Lets have a graduation ceremony for every fucking grade level up to middle school so we can tell these kids how fucking special they are. That way when they grow up and someone isn’t constantly hugging and telling them how great they are they can slip into depression, get all fucked up on whatever medication the ass hat pharmaceutical companies are peddling that decade and then shoot all their fucking coworkers when their shitty health insurance won’t cover the prescription anymore.

Next time you watch whatever biased, horseshit news channel you watch, and see how the other countries in this world are kicking our ass in education, scientific and technological progress think about how mediocrity is celebrated in this country.

If you have a child, nurture it. Teach them too always strive to better themselves and if they can, those around them. Teach it to do the best it can. And when someone lets them down, teach them that that person did the best they could.

Mediocrity is not ok. Making sure you think like everyone else is not ok. Strive to do better and part of that is finding a skill that you can do better than most others. This is what makes a great society.

And bring back the fucking all-star games you dumb asses.

On a personal note my son called Tacoma, Washington “Tacoland” this morning. See, he’s already making improvements.

Love and shit.


Monday, June 16, 2008

Little Boys Day!

Sunday was a good day. I was awakened by my five year old son bearing gifts. He shoved them into my arms and hopped up on the bed barely missing my tender bits (shout out to Kung Fu Panda... awesome, go see it) and clapped excitedly.

His favorite thing to get these days is the “talking” card, the ones where you open them and they sing a song or play a recorded message. He gave me a superman card with a personal message telling me to have a good Fathers Day and enjoy my sandwich, which was apparently to come later.

I also got the fourth season of Scrubs and a baseball game for the Wii along with a lovely card from my wife!

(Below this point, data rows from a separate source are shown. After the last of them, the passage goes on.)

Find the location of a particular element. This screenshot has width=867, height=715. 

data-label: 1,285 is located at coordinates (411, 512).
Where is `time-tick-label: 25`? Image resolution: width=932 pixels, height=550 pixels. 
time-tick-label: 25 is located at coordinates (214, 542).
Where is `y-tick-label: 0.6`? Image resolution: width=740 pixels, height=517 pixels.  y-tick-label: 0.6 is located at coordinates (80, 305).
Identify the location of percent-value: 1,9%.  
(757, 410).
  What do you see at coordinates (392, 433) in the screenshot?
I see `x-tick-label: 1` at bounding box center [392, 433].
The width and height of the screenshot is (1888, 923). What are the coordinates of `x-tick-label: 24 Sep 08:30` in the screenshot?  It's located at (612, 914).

So later on I am giving my son a shower and he says to me, “Dad, when is little boys day?” “Little boys day?” I replied. “Yeah Dad, I want what you got today, when is my day to get presents”.

It was a good day.

Saturday, as mentioned above, the family went to a 10 am showing of Kung Fu Panda. First of all 10 am is a great time to take the kids to a movie. It’s like a kindergarten in the theatre and its fun to hear the children laughing above the movie sound and the children crying, complaining, eating popcorn and what not. It was a good time and we all enjoyed the movie. I am a huge Jack Black fan and will definitely add his cover of “Kung Fu Fighting” to my iPod when I can.

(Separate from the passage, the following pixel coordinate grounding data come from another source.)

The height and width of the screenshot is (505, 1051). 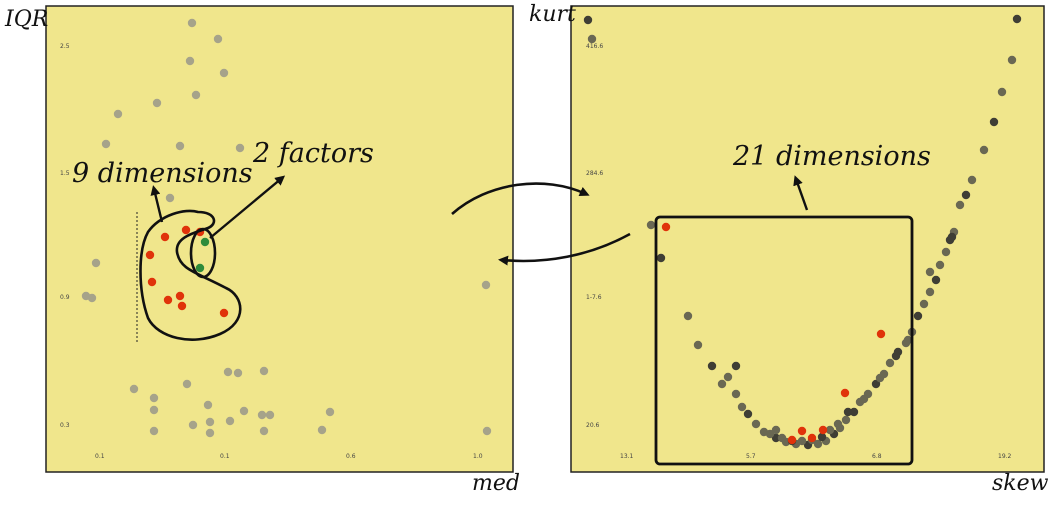 What do you see at coordinates (520, 198) in the screenshot?
I see `forward-connector-arrow` at bounding box center [520, 198].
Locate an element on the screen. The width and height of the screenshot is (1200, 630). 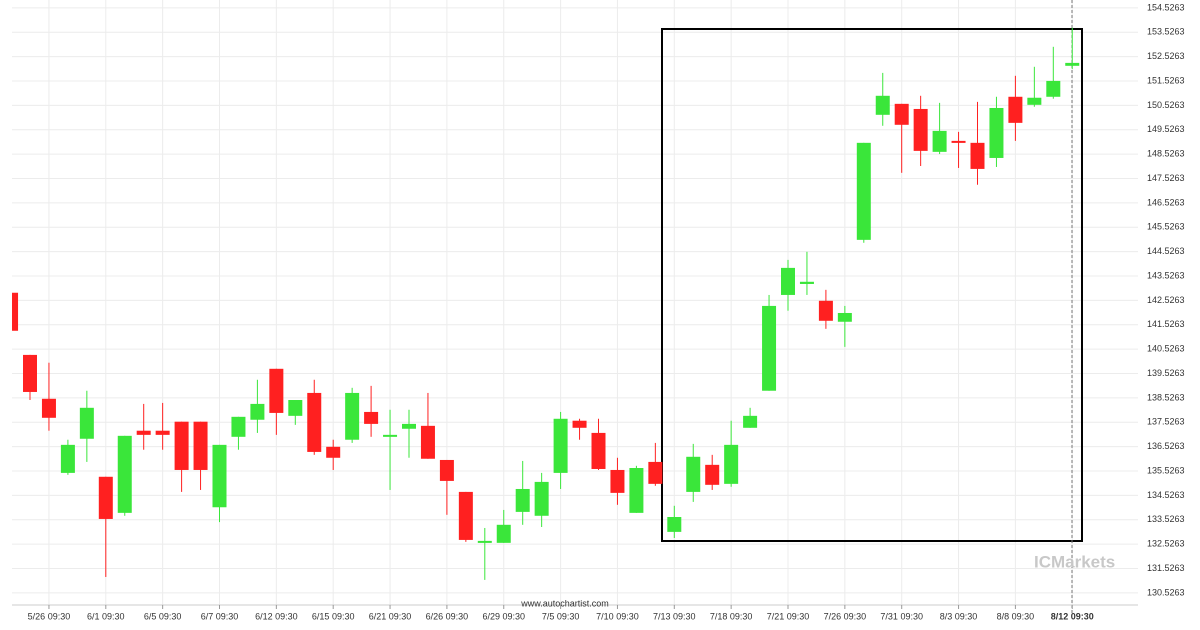
y-tick-label: 134.5263 is located at coordinates (1166, 495).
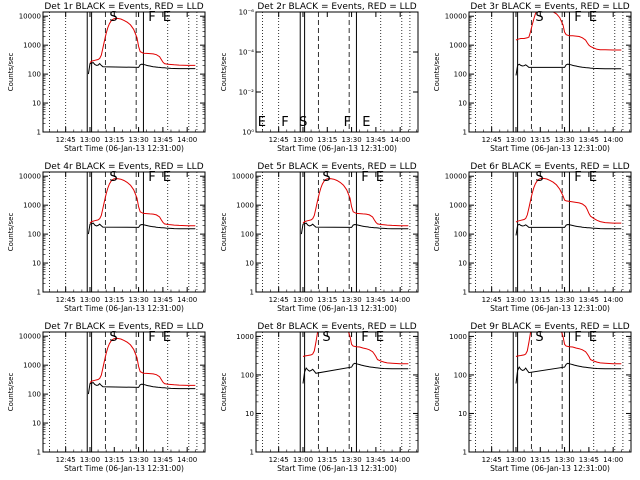  I want to click on y-tick-label: 10⁻⁴, so click(247, 53).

Happy belated Fathers day to everyone out there in the scribosphere!

Note: I tried to air brush out the "Mariners are #1" foam finger and replace it with a fork cause they are seriously done for the year but I couldn't get it to look right. I apologize for the inconvenience.


Thursday, June 5, 2008


Been awhile…

I am bored and cranky at work. I can do only so much in Crystal Reports before my grape shuts down so I thought I would hop on and post. Problem is I really don’t have anything important to say.

Mariners are sucking horribly this year. I am regretting the purchase of a six game package back when they thought they were going to kick some ass. I guess we should just be happy to pay $70+ for the chance to buy garlic fries and shishkaberry’s.

My sister-in-law has a white cat named “cracker”. When my wife told me this I almost died laughing. I spent the rest of that day walking around the house doing my best Chris Rock impression of “cracka-ass-cracker”.

I am working on a new story while I manifest the energy to finish Red Vector. Keeping it under wraps for now although I will say it’s inspired by events in or around Mt. St. Helens. Should be fun!

I’ve been playing a bit of Age of Conan online. There’s a lot of blood and gore and even a naked booby or two. The game has a lot of work that needs to be done but the world is beautiful and if FunCom stays the course it will be a great game.